Using the Calculator¶
Step 1¶
Enter the p, the probability of success, and x (optional).
Step 2¶
Quantum XL will plot the probability for the relevant X values.
If X was supplied:
-
The bar corresponding to X will be red.
-
At the bottom of the report, Quantum XL will provide the numeric results for X being less than, less than or equal to, greater than, greater than or equal to, and equal to.
Example¶
A newlywed couple in the United States is family planning. The mother's name is Katherine. She is the 5th generation of consecutive Katherine's in her family lineage and would like to pass the name to her child. The couple would like to know how many children they will need to have before they have a girl.
According to the CIA factbook, the probability of a child being born male in the United States is 51.2%, thus the odds of being born female are 48.8%. Since the mother would like a girl, we shall define "success" as a female child. Thus, p = .488. The couple doesn't think they can afford more than 3 children, so they are interested in the probabilities of having a girl by the third child.

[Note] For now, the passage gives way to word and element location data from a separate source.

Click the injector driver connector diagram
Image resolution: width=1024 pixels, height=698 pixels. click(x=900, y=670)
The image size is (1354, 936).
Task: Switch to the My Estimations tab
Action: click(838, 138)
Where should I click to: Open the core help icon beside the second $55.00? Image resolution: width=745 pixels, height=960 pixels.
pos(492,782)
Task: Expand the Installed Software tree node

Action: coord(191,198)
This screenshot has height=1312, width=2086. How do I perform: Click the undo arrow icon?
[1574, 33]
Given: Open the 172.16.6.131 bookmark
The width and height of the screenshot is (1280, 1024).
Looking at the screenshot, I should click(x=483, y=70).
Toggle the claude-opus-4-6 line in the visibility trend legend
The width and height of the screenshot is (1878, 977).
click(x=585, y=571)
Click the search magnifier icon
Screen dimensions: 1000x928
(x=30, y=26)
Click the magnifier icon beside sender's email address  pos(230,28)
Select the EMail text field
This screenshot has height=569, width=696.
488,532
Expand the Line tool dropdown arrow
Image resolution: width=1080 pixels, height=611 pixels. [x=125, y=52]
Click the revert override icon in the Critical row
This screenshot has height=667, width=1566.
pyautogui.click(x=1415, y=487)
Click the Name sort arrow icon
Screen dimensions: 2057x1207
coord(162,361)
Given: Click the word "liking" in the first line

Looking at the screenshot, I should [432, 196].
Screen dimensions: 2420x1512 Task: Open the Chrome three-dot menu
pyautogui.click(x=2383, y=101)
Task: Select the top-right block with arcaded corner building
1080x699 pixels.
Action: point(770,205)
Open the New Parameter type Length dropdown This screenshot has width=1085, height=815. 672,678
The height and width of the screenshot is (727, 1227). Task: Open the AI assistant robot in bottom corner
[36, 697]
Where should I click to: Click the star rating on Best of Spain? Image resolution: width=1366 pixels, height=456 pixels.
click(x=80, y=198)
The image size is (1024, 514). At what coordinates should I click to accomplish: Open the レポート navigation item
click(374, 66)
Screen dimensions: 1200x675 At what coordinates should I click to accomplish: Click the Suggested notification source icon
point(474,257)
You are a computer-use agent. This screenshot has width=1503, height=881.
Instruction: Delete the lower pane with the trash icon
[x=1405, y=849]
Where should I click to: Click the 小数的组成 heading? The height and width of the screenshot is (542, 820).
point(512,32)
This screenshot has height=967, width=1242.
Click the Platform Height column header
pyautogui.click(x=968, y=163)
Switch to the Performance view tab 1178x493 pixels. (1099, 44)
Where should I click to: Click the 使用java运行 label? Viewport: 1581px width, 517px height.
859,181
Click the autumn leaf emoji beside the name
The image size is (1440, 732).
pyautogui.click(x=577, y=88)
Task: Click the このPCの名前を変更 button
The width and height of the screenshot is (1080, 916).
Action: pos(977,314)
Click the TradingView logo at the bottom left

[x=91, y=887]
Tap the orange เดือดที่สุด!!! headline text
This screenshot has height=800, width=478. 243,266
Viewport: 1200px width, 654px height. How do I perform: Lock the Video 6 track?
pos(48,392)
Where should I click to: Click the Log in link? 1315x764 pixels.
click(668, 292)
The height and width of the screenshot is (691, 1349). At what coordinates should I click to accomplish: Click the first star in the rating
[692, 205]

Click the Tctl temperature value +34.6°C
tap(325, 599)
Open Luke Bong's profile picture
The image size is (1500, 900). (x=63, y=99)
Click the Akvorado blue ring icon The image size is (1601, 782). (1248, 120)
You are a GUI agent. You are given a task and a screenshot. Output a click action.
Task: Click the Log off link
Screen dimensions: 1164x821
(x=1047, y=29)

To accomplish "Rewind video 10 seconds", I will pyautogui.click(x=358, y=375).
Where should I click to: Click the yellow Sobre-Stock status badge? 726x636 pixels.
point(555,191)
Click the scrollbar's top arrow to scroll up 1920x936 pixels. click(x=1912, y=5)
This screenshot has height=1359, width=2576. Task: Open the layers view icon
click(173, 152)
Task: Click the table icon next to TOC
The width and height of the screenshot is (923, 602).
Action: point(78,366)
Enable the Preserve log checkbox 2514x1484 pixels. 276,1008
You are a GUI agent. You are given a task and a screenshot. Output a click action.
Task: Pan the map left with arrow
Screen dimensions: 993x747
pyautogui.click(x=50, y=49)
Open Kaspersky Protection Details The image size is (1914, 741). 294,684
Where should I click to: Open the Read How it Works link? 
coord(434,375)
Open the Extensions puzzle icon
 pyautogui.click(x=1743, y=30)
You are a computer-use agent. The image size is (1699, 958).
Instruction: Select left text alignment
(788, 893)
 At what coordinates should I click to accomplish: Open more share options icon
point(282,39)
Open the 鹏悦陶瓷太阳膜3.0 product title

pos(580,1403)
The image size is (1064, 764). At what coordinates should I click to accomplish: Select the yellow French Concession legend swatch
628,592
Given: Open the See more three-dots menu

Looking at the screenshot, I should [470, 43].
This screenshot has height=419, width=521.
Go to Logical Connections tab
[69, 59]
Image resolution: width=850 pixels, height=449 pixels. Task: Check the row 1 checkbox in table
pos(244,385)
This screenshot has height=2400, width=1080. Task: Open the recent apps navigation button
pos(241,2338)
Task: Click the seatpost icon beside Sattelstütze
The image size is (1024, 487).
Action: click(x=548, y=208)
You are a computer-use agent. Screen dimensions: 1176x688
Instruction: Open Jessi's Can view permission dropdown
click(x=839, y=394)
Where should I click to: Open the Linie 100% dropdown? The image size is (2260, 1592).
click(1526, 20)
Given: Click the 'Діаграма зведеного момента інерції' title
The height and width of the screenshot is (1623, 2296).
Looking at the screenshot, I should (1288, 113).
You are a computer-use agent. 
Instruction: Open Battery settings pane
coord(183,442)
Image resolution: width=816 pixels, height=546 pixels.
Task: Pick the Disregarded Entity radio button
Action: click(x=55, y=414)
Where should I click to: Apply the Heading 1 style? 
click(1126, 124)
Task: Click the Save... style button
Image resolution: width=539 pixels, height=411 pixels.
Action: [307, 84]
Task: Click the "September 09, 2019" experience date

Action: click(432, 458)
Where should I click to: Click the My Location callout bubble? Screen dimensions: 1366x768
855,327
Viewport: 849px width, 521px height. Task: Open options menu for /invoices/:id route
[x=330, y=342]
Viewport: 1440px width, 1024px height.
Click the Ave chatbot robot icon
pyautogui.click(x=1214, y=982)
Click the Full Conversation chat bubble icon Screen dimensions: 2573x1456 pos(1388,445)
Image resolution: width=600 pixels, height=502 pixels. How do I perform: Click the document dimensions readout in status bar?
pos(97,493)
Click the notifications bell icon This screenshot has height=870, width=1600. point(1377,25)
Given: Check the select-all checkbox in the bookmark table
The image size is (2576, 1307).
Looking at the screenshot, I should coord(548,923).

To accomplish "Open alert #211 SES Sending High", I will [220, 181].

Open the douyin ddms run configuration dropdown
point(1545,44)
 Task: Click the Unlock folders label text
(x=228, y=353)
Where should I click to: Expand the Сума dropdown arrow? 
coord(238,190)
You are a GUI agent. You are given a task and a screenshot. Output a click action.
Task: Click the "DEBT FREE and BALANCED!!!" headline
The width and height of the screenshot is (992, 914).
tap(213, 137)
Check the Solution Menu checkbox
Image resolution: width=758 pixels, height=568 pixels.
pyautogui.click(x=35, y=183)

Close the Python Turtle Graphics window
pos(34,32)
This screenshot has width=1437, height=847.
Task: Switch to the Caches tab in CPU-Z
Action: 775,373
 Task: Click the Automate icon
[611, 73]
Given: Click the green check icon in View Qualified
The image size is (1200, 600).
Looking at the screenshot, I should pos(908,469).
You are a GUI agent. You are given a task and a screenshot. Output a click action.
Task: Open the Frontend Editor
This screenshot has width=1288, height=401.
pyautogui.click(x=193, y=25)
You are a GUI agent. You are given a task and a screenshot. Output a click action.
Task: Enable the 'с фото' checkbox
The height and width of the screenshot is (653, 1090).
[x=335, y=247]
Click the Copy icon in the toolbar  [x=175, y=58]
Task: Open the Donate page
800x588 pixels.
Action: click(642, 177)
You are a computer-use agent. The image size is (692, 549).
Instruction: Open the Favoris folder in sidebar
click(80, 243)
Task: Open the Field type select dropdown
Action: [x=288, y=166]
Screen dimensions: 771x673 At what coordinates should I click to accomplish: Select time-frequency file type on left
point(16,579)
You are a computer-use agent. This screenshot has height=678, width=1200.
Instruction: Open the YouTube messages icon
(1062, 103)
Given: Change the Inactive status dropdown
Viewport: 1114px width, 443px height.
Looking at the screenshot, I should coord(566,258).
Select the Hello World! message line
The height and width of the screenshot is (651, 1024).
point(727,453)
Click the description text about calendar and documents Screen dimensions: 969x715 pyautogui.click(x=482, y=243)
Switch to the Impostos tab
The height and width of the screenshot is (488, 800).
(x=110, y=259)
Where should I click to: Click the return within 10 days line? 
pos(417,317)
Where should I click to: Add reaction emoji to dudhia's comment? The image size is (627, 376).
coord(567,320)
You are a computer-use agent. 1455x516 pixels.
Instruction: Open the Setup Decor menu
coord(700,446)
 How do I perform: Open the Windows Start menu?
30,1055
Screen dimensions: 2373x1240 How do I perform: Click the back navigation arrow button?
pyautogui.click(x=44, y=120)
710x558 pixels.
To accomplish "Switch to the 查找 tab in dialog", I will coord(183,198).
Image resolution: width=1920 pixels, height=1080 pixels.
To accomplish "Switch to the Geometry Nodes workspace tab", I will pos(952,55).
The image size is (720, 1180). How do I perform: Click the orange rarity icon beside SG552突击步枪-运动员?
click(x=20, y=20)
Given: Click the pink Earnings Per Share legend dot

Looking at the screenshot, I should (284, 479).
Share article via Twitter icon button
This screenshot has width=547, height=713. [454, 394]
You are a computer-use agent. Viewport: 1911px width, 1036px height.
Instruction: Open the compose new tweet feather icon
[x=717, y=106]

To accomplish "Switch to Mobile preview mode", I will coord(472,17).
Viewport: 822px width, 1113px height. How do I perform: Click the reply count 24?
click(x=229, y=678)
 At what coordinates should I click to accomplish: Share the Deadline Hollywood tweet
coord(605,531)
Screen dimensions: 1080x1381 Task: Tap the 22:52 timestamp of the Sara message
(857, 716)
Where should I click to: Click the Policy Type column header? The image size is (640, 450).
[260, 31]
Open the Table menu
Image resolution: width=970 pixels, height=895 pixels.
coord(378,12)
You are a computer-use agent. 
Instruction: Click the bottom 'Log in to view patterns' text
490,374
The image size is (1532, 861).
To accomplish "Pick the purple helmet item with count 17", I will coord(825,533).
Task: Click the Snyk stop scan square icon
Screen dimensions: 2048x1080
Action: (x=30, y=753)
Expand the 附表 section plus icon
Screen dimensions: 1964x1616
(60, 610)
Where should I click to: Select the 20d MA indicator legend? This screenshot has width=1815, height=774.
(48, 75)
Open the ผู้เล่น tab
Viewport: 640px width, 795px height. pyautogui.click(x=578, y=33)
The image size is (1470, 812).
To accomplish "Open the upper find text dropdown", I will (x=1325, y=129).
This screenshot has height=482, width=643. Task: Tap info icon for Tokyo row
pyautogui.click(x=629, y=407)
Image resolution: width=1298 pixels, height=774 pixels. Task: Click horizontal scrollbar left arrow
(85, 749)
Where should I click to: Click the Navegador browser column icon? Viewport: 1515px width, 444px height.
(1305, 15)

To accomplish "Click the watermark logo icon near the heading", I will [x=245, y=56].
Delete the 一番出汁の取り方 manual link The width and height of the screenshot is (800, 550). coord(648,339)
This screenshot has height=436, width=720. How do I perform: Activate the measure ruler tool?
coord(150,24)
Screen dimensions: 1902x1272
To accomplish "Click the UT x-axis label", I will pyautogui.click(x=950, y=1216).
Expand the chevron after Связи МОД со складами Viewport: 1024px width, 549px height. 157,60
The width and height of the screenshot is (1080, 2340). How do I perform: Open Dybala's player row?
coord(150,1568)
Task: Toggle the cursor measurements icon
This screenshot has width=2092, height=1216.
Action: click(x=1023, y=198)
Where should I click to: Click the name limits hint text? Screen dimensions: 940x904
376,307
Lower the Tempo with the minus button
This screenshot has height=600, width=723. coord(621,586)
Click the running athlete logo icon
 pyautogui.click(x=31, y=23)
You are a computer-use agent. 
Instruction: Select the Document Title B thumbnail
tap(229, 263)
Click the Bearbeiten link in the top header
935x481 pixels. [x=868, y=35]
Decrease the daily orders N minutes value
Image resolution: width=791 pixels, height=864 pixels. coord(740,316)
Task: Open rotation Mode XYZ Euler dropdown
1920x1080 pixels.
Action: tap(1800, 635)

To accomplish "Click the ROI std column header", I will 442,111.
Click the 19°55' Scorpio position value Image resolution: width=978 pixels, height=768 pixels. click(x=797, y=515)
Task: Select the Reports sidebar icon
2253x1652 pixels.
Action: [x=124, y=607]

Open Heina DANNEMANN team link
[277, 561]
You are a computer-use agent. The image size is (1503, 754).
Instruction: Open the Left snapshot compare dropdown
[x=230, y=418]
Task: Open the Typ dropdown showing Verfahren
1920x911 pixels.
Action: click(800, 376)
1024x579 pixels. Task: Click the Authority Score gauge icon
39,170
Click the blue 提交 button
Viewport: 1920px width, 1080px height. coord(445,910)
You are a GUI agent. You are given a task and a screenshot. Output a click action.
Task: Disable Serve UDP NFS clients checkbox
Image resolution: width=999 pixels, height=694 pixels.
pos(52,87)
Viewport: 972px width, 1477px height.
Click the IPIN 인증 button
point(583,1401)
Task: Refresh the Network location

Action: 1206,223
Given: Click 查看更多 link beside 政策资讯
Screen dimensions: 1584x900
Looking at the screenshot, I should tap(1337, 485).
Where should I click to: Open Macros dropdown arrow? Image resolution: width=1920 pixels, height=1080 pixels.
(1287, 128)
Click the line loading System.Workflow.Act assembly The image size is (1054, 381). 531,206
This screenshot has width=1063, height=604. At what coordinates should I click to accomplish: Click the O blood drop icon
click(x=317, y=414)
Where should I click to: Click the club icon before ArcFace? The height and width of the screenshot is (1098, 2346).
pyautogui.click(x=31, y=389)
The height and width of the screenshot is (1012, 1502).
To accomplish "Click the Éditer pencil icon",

Remember that the Geometric distribution provides the probability of observing x trials before the first success. If we restate this in the context of the problem, theGeometric distribution returns the probability of having x children (trials) before the first girl (success).
-
The bar at X=1, indicates the probability of having a girl on the first child is 48.8%.
-
The bar at X=2, indicates the probability of the first girl being the second child born is ~25%.
-
The bar at X=3, indicates the probability of the first girl being the third child born (two boys then a girl) is ~13%.
-
P(X=3), in the text results, gives us the exact probability of the first girl being the third child at 12.793%.
-
P(X<=3) is the probability that the first girl will occur by the third child and is ~87%.
-
P(X<=3) is also the sum of P(X=1), P(X=2), P(X=3).
-
P(X>3) is the probability that the first girl will occur after the third child and is ~13%.
Notes:
The birth ratio in the CIA factbook is under debate for various reasons. However, most countries do have more male children being born.
While more male children are being born, by the time the children are in the 25-54 age range, the ratio is 1 to 1.
The total population ratio is .97 males to each female (2014 estimate).